(Beginning of AVAILABLE RECORDS)

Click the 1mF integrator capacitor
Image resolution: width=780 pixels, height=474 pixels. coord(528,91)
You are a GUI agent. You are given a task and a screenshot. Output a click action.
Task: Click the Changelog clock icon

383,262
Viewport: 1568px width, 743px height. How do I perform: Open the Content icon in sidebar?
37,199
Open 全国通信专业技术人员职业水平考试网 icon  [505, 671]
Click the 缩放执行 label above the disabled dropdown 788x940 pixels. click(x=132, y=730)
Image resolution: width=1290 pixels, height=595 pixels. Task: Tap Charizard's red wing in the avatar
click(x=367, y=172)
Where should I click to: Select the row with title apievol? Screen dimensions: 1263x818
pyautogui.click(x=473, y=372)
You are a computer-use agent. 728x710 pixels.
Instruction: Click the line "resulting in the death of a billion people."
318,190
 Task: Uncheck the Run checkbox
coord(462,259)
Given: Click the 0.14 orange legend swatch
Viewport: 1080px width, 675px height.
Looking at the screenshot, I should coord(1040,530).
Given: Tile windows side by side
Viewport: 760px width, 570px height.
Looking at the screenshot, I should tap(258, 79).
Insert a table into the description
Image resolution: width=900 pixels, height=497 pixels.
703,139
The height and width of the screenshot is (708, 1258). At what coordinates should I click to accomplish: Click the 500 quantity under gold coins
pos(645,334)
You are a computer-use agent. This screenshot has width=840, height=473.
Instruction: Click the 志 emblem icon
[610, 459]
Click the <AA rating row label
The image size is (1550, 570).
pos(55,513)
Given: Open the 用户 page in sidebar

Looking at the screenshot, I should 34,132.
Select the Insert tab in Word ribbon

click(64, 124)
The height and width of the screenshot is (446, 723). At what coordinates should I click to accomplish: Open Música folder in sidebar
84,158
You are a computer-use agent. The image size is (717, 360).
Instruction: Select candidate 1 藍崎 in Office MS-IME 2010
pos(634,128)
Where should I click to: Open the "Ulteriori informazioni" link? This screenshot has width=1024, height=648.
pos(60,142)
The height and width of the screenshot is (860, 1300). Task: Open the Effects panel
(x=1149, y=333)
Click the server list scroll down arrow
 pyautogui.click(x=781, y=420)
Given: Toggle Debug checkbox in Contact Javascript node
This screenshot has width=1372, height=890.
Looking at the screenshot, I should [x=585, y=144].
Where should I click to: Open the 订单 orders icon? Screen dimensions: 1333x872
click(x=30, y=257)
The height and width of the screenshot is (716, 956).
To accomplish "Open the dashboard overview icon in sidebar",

(End of AVAILABLE RECORDS)

_TASK GOAL_
Set down only the lines from the line with "Where should I click to: Open the 订单" through the last line of the data above, keeping both the first and the last.

_EXERCISE RESPONSE_
Where should I click to: Open the 订单 orders icon? Screen dimensions: 1333x872
click(x=30, y=257)
The height and width of the screenshot is (716, 956).
To accomplish "Open the dashboard overview icon in sidebar",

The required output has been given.